Так я гнался за тобой до самого Реймса. Но ты уже получил приглашение папы и поскакал в Италию, при этом отрядив большой обоз в Марселлос. Я пристал к нему под видом богомольца и проследовал до самого порта, где и встретил уважаемого мэтра Понше. Он сначала пытался отпираться, прикидывался, что никакого сеньора Жака де Монтелье не знает. Так что пришлось немного освежить ему память. Выяснив все, что знал наш бравый капитан, я отправил его делать примочки, дабы не видны были следы от побоев, а сам без шуму занял место в трюме и приказал молчать до самого твоего возвращения на неф. Такая вот история. А теперь ты мне объясни, приятель, зачем куплен «Акила» и куда мы теперь плывем?

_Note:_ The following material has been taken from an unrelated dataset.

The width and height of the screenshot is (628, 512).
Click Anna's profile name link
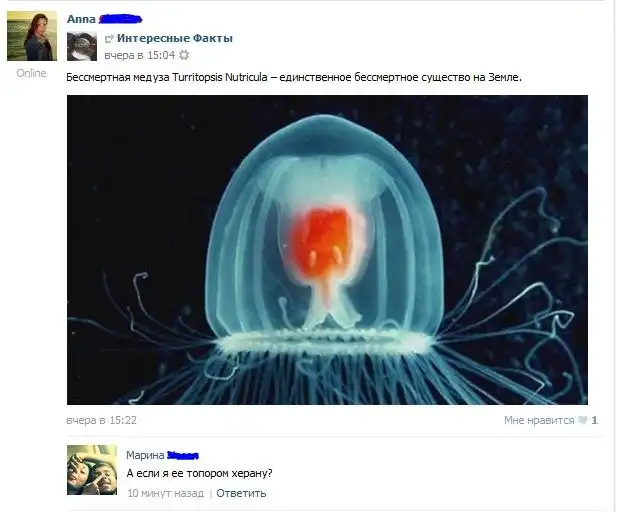point(81,19)
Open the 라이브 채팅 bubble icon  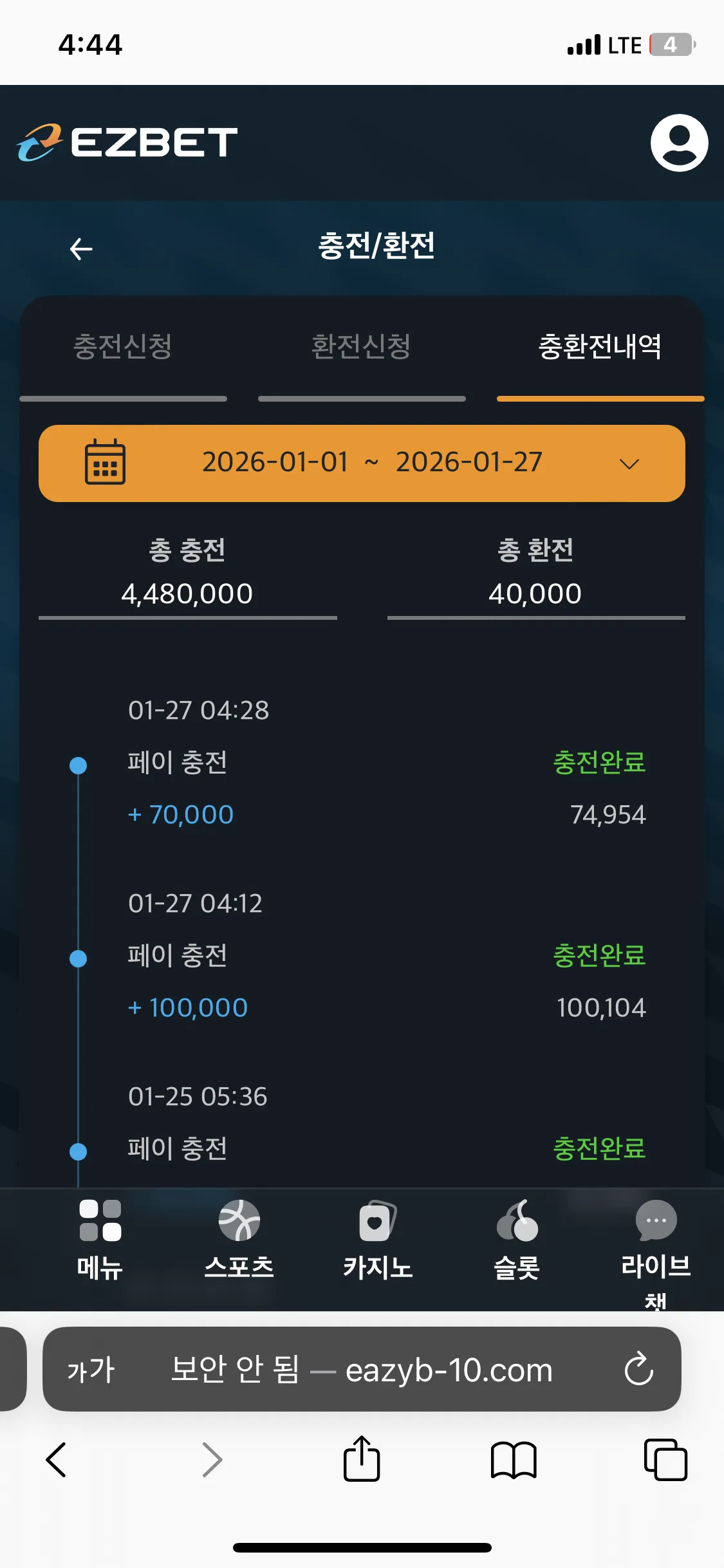(656, 1220)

Робер перевел дух, затем, не удовольствовавшись размерами бокала, вцепился обеими руками в кувшин и надолго припал к узкому горлышку. Пока приятель, урча и отдуваясь, промачивал осушенное во время долгого рассказа горло, Жак поведал ему обо всем, что произошло после битвы в ущелье, доведя цепь событий до поединка в Гренобле.

— Отомстив таким образом графу, — завершил он свое повествование, — я принялся за обустройство собственных дел. Вначале вступил во владение завещанными тобой манорами, затем передал все владения — в Греции, Бургундии и Арденнах — в управление тамплиерам. По договору, заключенному с казначеем парижского Тампля, весь причитающийся доход теперь переводится в Геную, одному из тамошних банкирских домов, который имеет конторы по всему Востоку. Тех денег, что я привез из похода, вполне хватило, чтобы приобрести неф и закупить все, что необходимо для того, чтобы снарядить рыцарский отряд. Так что мы теперь начинаем собственный поход.

— Ты что, все же решил выполнить нашу миссию и в одиночку доставить саркофаг Темучина в Иерусалим? — Глаза Робера округлились в непритворном испуге. — Ведь я же тебе рассказал о том, что слышал от Ансельма…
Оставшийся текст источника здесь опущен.